ACCRA – Grieving family members gathered at a morgue in Ghana’s capital Accra on Sunday after a cargo plane overshot an airport runway and crashed into a passenger bus, killing at least 10 people.
The four crew members from the Boeing 727 Allied Air cargo plane survived Saturday night’s accident, and Ghanaian President John Atta Mills visited at least two of them at the clinic where they were being treated.
“I pray that all of you have survived and wish you speedy recovery,” Mills said, but did not speak directly to reporters.
One witness reported seeing the plane come down and hit the bus, killing those inside.
"I closed from work, walking home in the rain, only to see the plane falling and people in the Benz bus crushed to death," said Kofi Anor.
A senior military officer said the plane crash-landed and also spoke of 10 dead.
The bus was severely damaged, while the plane's wings and tail had broken off from its body.
The bodies of those killed were taken to a morgue at a nearby military hospital where a small crowd had begun to gather trying to identify the dead, an AFP reporter said.
Some at the morgue cried out, fearing that their relatives were among those killed, but they declined to talk to reporters.
The plane crashed in an area just outside a stadium, near the airport and a military base. It did not appear to strike any houses, and scores of people gathered in the area seeking to get a view of the crash.
At a military hospital morgue where the bodies of victims had been taken, family members gathered to identify remains and spoke of their grief.
“My life has been destroyed,” a teary-eyed Zenab Ayesha, the wife of one of the victims, told AFP. “He was my husband, and the breadwinner of the family is gone.”
She said she heard from a friend that her husband was among the dead.
“I was waiting for him to come back from work and he did not show up,” Ayesha said.
Fred Aneba, who was at the morgue to identify his 27-year-old brother, called his death “a disaster for my family.”
“How will I communicate the death of my brother to our 80-year-old mother? I have lost my only brother,” he said.
The government meanwhile ordered the creation of a committee to investigate the crash, which saw the cargo plane barrel into a minibus in an area near the airport in the capital.
The flight operated by Allied Air, a Nigerian-based firm, had left the Nigerian economic capital Lagos before attempting to land in Accra.
The crash left the minibus destroyed and the plane badly damaged, though its body remained largely intact, allowing the crew members to escape.
Ghanaian police on Sunday sought to control hundreds of residents converging on the site of the crash to gape at the badly damaged bus as well as the plane’s wing and tail, which had broken off from the body.
Sirens blared as the police tried to contain the chaos.
“I have never seen anything like this in my life before,” John Asiedu, one of the onlookers, told AFP.
Ghana’s Vice President John Dramani Mahama told reporters at the airport in the hours after the crash that a thorough investigation would be carried out.

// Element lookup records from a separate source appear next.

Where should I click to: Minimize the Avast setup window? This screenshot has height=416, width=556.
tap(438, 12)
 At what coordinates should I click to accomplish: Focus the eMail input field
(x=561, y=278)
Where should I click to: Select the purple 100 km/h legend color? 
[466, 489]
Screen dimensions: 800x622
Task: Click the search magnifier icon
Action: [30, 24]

“No early conclusions should be drawn,” he said before heading toward the scene of the accident.
“We should allow investigations to arrive at the actual cause of the accident. But I can assure Ghanaians that the situation is under control.”

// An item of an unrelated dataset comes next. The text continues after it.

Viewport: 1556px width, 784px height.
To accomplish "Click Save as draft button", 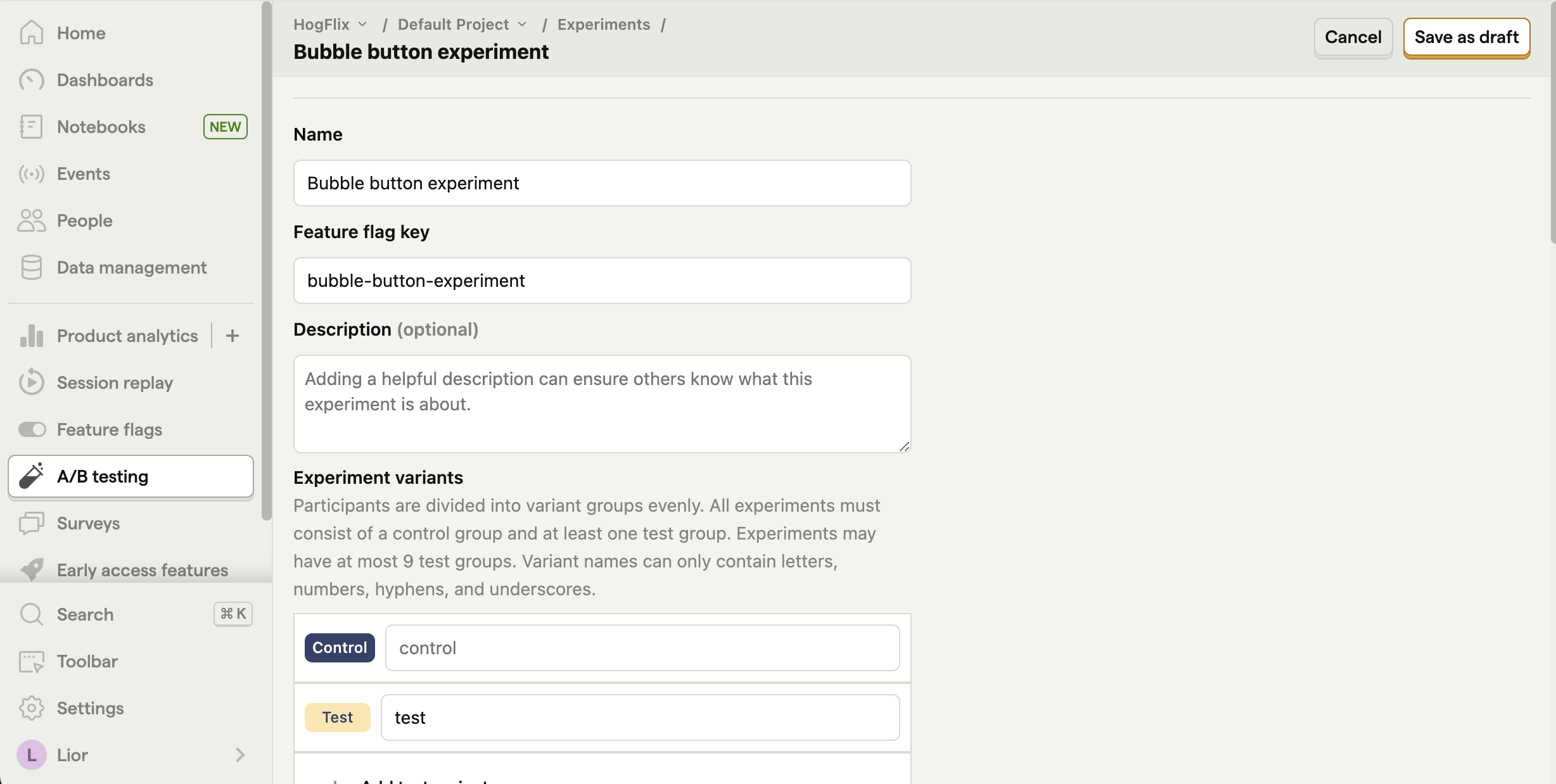I will tap(1467, 37).
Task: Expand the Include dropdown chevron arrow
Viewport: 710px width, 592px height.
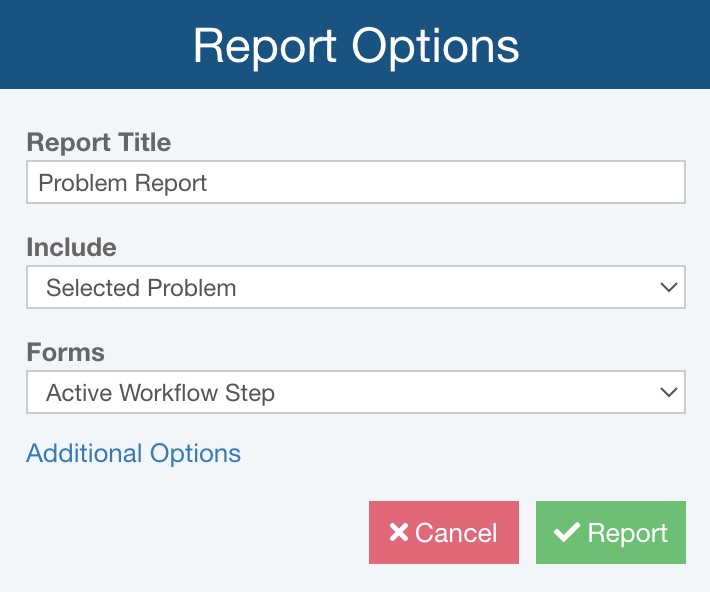Action: coord(669,288)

A person who answered at a number listed for Allied Air in the Nigerian oil hub of Port Harcourt identified the company as Nigerian-owned but said only officials at the Lagos office could comment on the crash.
Repeated calls to the company’s other listed numbers have gone unanswered.
Tunji Oketunbi of Nigeria’s Accident Investigations Bureau described Allied Air as a small Nigerian cargo airline but declined to comment on the crash.
Ghana’s airport operator, Ghana Airports Company Limited, said operations had returned to normal after the crash and that flights were continuing as scheduled.
Kofi Kportufe, head of Ghana’s national disaster management agency, applauded the response of the emergency services.
“We are grateful for the military (and) fire service for the quick response which averted further disaster,” he said. “We want to assure Ghanaians and the entire world that everything is under control. There’s no cause for alarm.”
Ghana, a west African nation of some 24 million people, is not known to have had any recent plane crashes.